DOCUMENT PASSAGE:
%%

There was a really funny Ch4 documentary years ago when Jilly Cooper's "Riders" was first out (the book and TV movie). It cut between scenes of the TV movie and descriptions of the glamorous and sexy "Riders' characters, with real life horsey people, e.g. groom talking about low wages, working hours, etc. while shovelling muck. I *think* Geoff Billington was in it, which was a good choice of a no-nonesence, get on with the job kind of horse person, juxtaposed with the main "Riders" character who was a dashing, super clean and super sexy stud!


----------



## Tiggy1 (21 July 2008)

How awfull.
Wouldn't this have been a good job for Katie Price??
Good looking girls though but why?


----------



## The Voice (21 July 2008)

I agree the pictures are tacky and cheap and does not potray the right image to many but when was the last time showjumping got coverage or even a mention  by a Sunday paper (even they mention David Broome from 30 years ago)?

To attract sponsors to bring money into the sport, it needs joe public spectators to get back into the sport (like the 70's/80's), and not just horsey people. With regards to showjumping, how many sports can you say to people that you can go down to a local arena and watch top class action from world class leading competitors for FREE (especially in this day and age?). Why is the sport not more popular with spectators? It is about image, and the showjumping image is not good now as it has been dominated by the same faces for decades, which is now changing. It either has to be portrayed as a more upper level sport and would have to compete with polo and dressage, or as a more general sport (although seeing riders prancing around in their primark pants is most probably not the right image).

How many people would go an watch Katie Price if they knew she was competiting? What has she ever done in reality. Not a great deal,she is a personality with big assets! The sport needs personalities and although the pictures are wrong, they will be remembered for wearing cheap knickers (will people start throwing them better ones)?

For all the people wanting to see Geoff and Tim in their posing pouches, that is just soooooo wrong!!!


----------



## Rambo (21 July 2008)

I agree...the idea *could* have been a good one, and *could* have been highly amusing....and they didn't even need to lose their breeches (jods.....how tacky 
	
	
		
		
	


	




 ) to make it so....

%%

STATED GOAL 1: Repeat, word for word, the part of the showjumping forum thread that opens with the words containing "How many people" and closes with "just soooooo wrong!!!".
STATED GOAL 2: In the showjumping forum thread, which rider from 30 years ago does the Sunday paper mention?
Nothing in the listing has any bearing on this work.

GIVEN INFORMATION:
%%

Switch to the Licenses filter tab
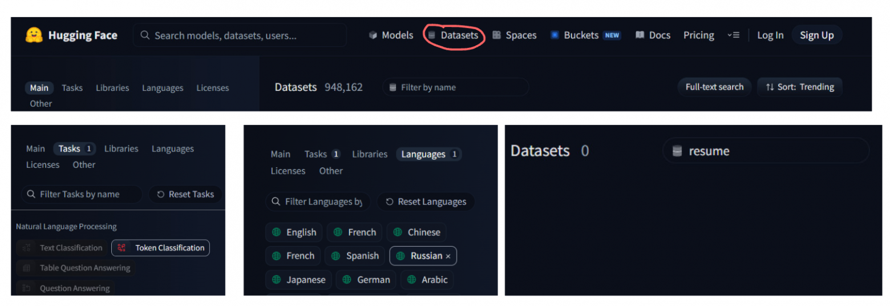The width and height of the screenshot is (890, 306). pos(212,88)
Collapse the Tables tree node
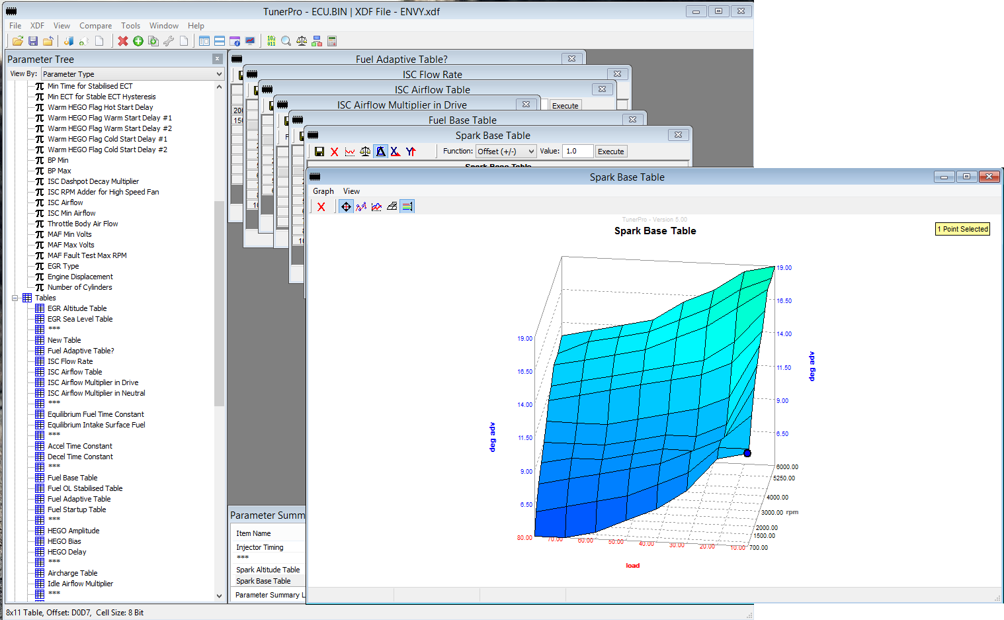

%%

WORKED ANSWER 1:
How many people would go an watch Katie Price if they knew she was competiting? What has she ever done in reality. Not a great deal,she is a personality with big assets! The sport needs personalities and although the pictures are wrong, they will be remembered for wearing cheap knickers (will people start throwing them better ones)?

For all the people wanting to see Geoff and Tim in their posing pouches, that is just soooooo wrong!!!

WORKED ANSWER 2: David Broome